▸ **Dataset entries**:
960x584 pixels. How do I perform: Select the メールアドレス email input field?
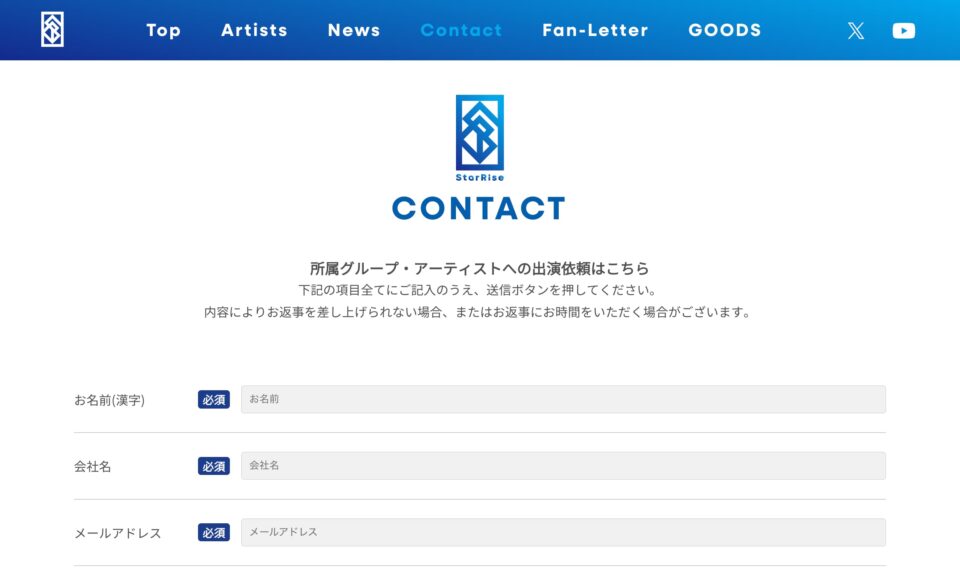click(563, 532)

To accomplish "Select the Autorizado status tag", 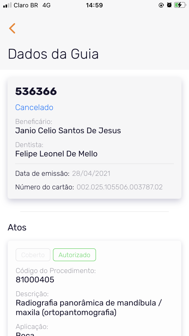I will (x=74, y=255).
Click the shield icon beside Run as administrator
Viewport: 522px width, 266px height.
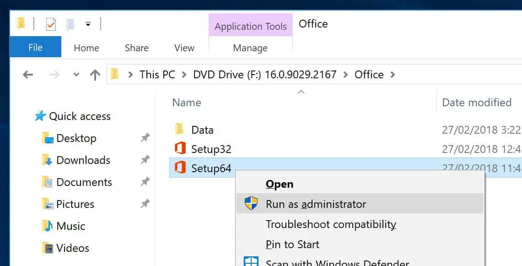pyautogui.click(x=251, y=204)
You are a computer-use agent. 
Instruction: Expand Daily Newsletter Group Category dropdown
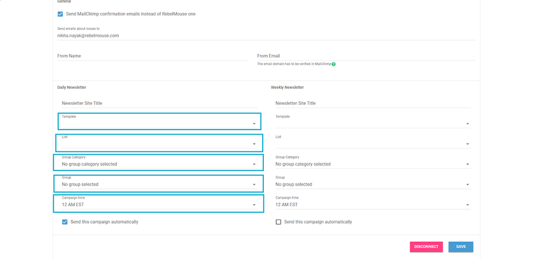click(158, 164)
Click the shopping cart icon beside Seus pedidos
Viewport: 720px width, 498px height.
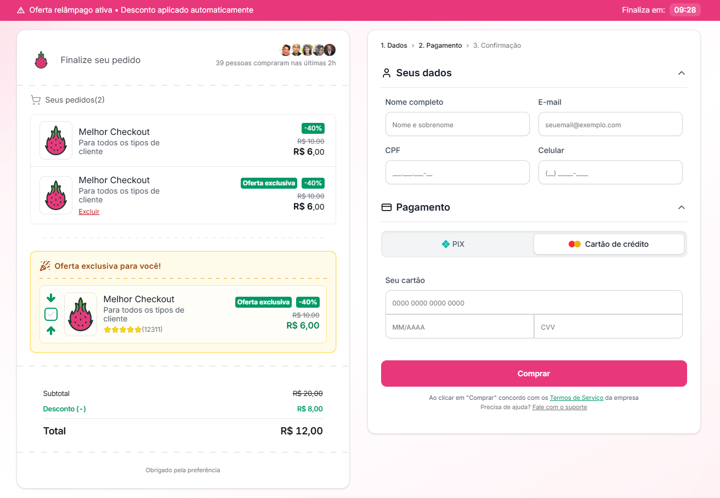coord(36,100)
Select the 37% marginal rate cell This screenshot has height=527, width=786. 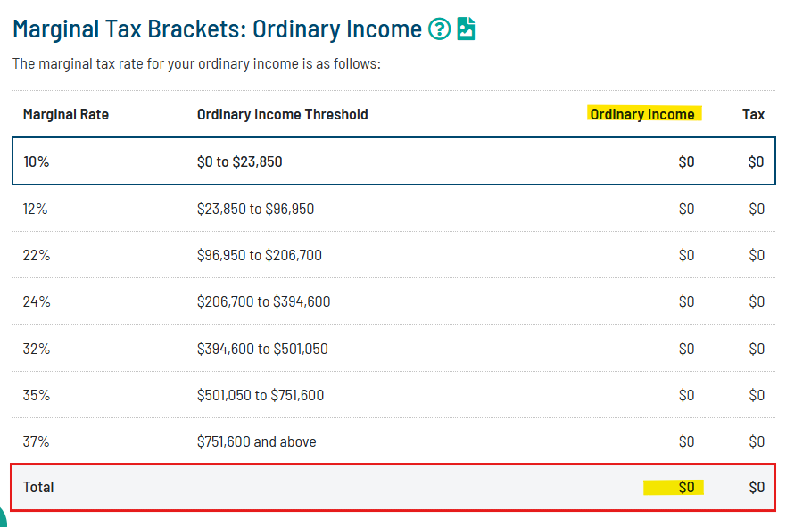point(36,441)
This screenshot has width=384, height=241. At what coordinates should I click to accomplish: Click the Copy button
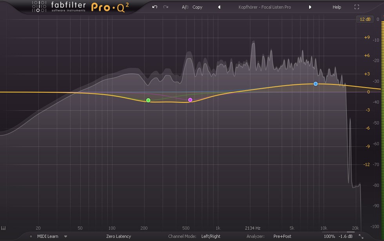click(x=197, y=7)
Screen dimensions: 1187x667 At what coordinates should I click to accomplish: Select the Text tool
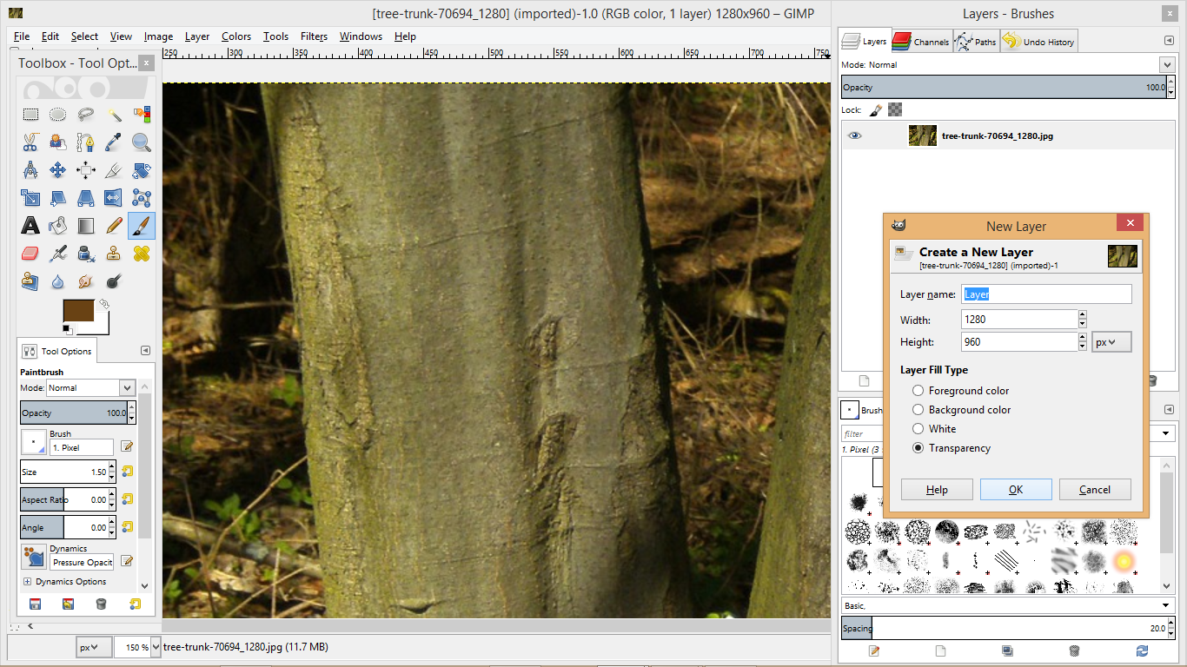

▸ **PROMPT**:
Please retype the lines from the one that contains "This screenshot has width=384, height=241." to the final line of the records, both included, exactly as written and without any pictures.

▸ **TASK RESULT**:
This screenshot has width=384, height=241. At what coordinates should I click to accomplish: Click the Copy button
click(x=197, y=7)
Screen dimensions: 1187x667 At what coordinates should I click to accomplish: Select the Text tool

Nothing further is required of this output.